After it became clear that a sizable portion of Clinton’s email traffic was classified, the former secretary of State has changed her story.
Some information may have been classified, but none was marked as such, she said during the Benghazi Committee hearing, repeating a claim she has uttered frequently.
But the reality is more complicated.
At least three emails among the more than 30,000 reviewed by the FBI have included some markings indicating information was classified.
“There were a small number of portion markings on, I think, three of the documents,” Comey testified this week.
Those markings, however, were incomplete and according to the State Department made out of “human error.”
Classified documents are supposed to be marked as such at multiple points throughout the document, including at the top and next to each sensitive portion.
The three emails in Clinton’s inbox did not include the markings at the top of the page, just the ones next to particular sections. And the relevant portions did not actually contain classified information.
According to Comey, Clinton might have not understood that the section markings — upper-case “C”s in parentheses — indicating that the information was supposed to be confidential, the lower tier of classification.
“I don't think that our investigation established she was actually particularly sophisticated with respect to classified information and the levels and treatment,” the FBI director told the House Oversight Committee.
Still, Comey told reporters this week that anyone in Clinton’s position should have understood that dozens of the messages contained sensitive information.
“Even if information is not marked ‘classified’ in an email, participants who know or should know that the subject matter is classified are still obligated to protect it,” he said.
“It was allowed, but it was not a good choice”
Clinton has repeatedly described her email setup as permitted under the letter of the rules, though perhaps unwise. This quote came from the middle of her Benghazi Committee testimony.
Both the State Department’s inspector general and the FBI disagree with that claim.
The department’s internal watchdog released a harshly critical report earlier this year saying that the setup “would not” have been approved, had Clinton sought permission.
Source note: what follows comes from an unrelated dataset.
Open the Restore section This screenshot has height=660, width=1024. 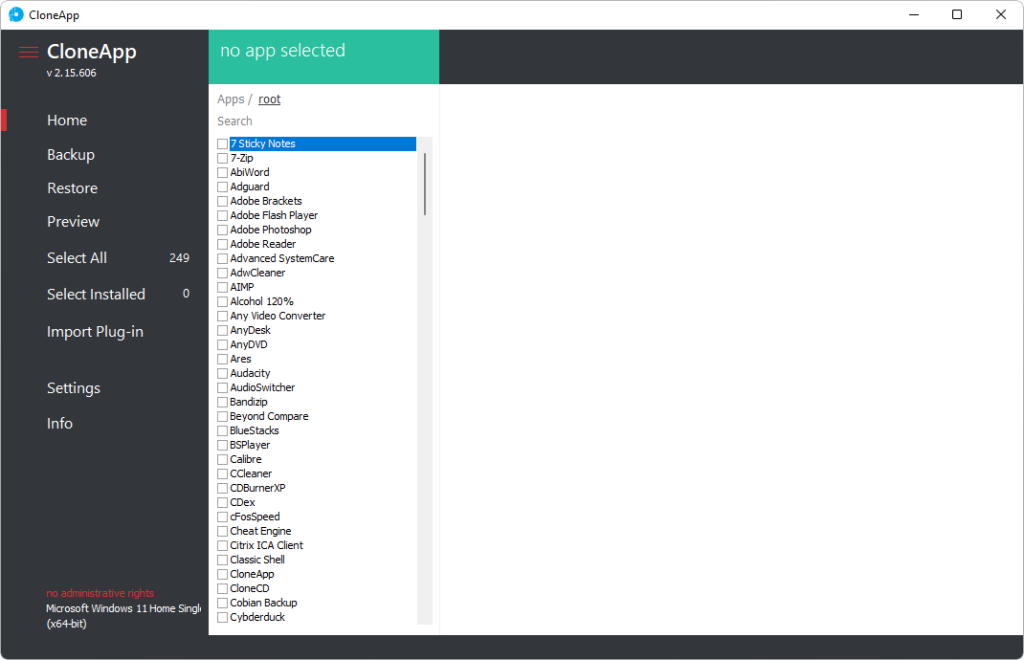[x=72, y=188]
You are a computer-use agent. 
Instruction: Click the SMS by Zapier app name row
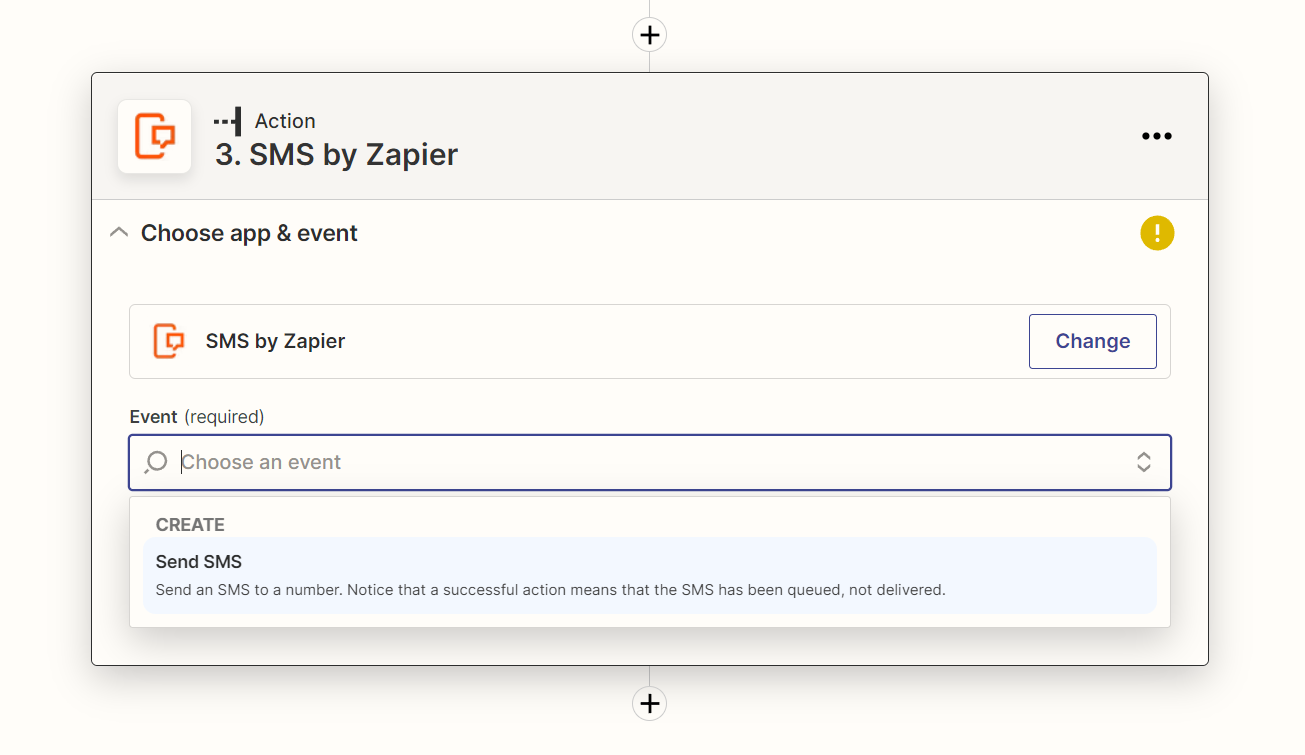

Had employees within the FBI had a similar system, Comey testified this week, they might have been subject to a range of punishments up to and including being fired.
“You could be walked out or, depending on the nature of the facts, you could be reprimanded,” the FBI director testified in the House.
However, the bureau would not have been able to prosecute them for federal crimes, he added. And there would be no punishments that could be handed down after the official had left office.
“I provided the department … with all of my work-related emails, all that I had”
Clinton has claimed repeatedly that all of her work-related messages were contained within the roughly 30,000 messages given to the State Department in 2014. Another batch of a similar size was purely personal, she has said, and those messages destroyed.
This quote also came from the hearing in the Select Committee on Benghazi.
The FBI managed to recover some of those deleted emails, through inboxes of her colleagues and from electronic breadcrumbs on decommissioned severs that Clinton used.
According to Comey, “thousands” of those allegedly personal emails pertained to her work at the State Department. At least of them contained classified information.
“I thought it would be easier to carry just one device for my work and for my personal emails instead of two”
This is another early claim of Clinton’s, given during her March 2015, press conference explaining why she used a private server out of convenience.
The rationale, she said at the time, was to use just her one BlackBerry device for all email traffic, instead of switching between multiple devices.
But in fact, Clinton used “multiple devices” throughout her four years as the nation’s top diplomat, according to the head of the FBI chief.
“The FBI has the server that was used during the tenure of my State Department service”
The common understanding of Clinton’s setup is that she used a single server throughout all four years, as this quote during the Benghazi Committee hearing seems to assert.
But the FBI said that she used “several” different machines, which were taken offline as they became outdated and replaced.
“There were no security breaches”
It’s still unclear precisely what security mechanisms Clinton used to protect her servers from hackers.
But her presidential campaign has repeatedly said that there is no evidence that the machine was hacked, as she stated in this quote from the 2015 press conference.
The FBI was not able to uncover any evidence that hackers did break into her system.
But that doesn’t mean it didn’t happen.
Comey told reporters this week that Clinton’s setup was not a secret within the State Department, and that she accessed her email “in the territory of sophisticated adversaries.” Additionally, hackers did break into the email accounts of people who had communicated with Clinton, Comey said, so they might have been able to map out her system as well.
“Given that combination of factors, we assess it is possible that hostile actors gained access to Secretary Clinton’s personal email account,” Comey warned.
The FBI director declined to identify which of Clinton’s contacts had been hacked, though notorious Romanian hacker Guccifer is known to have breached the email system of longtime Clinton confidante Sidney Blumenthal.